Narcisa Hirsch (née Heuser, born 1928) is an Argentine experimental filmmaker of German birth. Her work centered on themes of the body, love, sex, death, movement, and the female gaze.[1] Despite this focus on women, she has resisted being labeled as a feminist.[2] She began as a painter, and but her later and better known work centers on performance and film, though she has also written several books. She cites Salvador Dalí and Luis Buñuel as influences to her experimental film work, as well as the Bauhaus artists of Germany.[3] During her time as an experimental filmmaker in Argentina, she frequented the Di Tella Institute and the Goethe Institute, a place where many of her works premiered.[2] Recently, her work has been honored through several retrospectives at international film festivals, though it was relatively unknown outside of exclusive circles when it first premiered. She won the Platinum Konex Award from Argentina in 2022.[4]

Biography

Childhood

Hirsch was born Narcisa Heuser in Berlin, Germany, in 1928, to Heinrich Heuser and a German-Argentinean mother. Her father was an Expressionist painter, who left her mother and her when Hirsch was five. Heuser was an Expressionist painter, and Hirsch would explore this medium first when she began making art.[3] She grew up in Tyrol, but was sent to a school in Vienna at the age of 8 with no prior education.

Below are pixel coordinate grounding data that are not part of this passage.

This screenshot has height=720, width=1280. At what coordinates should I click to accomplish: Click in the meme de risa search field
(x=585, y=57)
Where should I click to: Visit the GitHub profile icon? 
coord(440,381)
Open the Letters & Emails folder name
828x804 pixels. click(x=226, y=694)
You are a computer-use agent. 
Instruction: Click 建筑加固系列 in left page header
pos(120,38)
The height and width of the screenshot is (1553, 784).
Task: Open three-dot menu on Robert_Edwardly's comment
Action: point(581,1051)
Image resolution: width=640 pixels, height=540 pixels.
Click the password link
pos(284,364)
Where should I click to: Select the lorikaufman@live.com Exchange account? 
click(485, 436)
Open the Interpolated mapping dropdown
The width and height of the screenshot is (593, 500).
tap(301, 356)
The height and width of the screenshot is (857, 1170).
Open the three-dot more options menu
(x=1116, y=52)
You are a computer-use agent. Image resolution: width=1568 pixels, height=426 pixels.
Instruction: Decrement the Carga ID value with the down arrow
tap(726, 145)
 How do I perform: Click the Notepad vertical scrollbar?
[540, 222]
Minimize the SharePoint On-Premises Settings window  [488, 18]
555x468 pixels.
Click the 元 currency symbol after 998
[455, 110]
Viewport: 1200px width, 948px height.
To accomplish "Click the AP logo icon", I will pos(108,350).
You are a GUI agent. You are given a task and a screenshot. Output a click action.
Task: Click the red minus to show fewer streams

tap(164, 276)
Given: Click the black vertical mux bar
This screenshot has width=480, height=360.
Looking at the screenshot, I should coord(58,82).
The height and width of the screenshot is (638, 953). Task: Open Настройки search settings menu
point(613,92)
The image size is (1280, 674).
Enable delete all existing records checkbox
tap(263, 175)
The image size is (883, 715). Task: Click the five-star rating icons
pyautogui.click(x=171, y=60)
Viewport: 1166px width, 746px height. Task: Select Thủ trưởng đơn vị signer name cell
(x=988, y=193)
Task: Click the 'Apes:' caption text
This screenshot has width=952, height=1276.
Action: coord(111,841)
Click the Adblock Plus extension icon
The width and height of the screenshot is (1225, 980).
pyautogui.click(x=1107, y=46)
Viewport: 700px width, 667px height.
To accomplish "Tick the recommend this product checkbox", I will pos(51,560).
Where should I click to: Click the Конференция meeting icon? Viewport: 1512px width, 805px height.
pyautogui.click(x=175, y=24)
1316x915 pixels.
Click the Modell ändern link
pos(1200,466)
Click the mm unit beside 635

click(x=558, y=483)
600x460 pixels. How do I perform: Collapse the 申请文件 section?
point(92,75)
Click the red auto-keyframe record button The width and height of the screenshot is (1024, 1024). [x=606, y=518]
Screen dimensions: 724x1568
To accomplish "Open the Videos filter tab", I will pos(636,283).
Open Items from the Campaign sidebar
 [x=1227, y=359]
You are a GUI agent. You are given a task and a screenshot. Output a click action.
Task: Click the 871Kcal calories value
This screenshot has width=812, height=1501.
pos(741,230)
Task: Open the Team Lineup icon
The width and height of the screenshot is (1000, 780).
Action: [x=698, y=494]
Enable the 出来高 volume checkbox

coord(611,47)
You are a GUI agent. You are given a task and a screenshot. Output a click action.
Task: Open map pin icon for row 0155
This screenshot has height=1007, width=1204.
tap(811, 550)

At 9 she and her mother visited Argentina, which turned into a much longer stay than intended when World War II broke out. They officially emigrated in 1937.[1]

Adulthood

In 1950, Hirsch married Paul Hirsch, a German Jew from Frankfurt, adopted his surname, and raised three children with him.[3] She joined an avant-garde group consisting of Claudio Caldini, Juan José Mugni, Juan Villola, Horacio Valleregio and Marie Louise Alemann, where Hirsch's focus was on bringing art to the people through performance. She and Alemann were co-leaders of the group. Her group often was at arms with similar groups in Buenos Aires, often inciting arguments with other groups that morphed into Happenings. Her work as an artist began in the organization of these happenings, the most notable being Manzanas and La Marabunta. Because her group of experimental filmmakers was accepted by neither the politically active filmmaking groups or the commercial groups, it mostly escaped notice during the bloody uprisings in the late seventies in Argentina.[1] The group was highly resourceful and experimental, shooting and projecting wherever and whenever they could, once projecting their films on the back of a white rabbit.[5] Because of the highly experimental nature of their work, traditional gallery spaces shied away from the group, all except the Goethe Institute, who gave them a formal place to screen their work.[6] Though she was well educated, she did not receive any formal training in film.[7]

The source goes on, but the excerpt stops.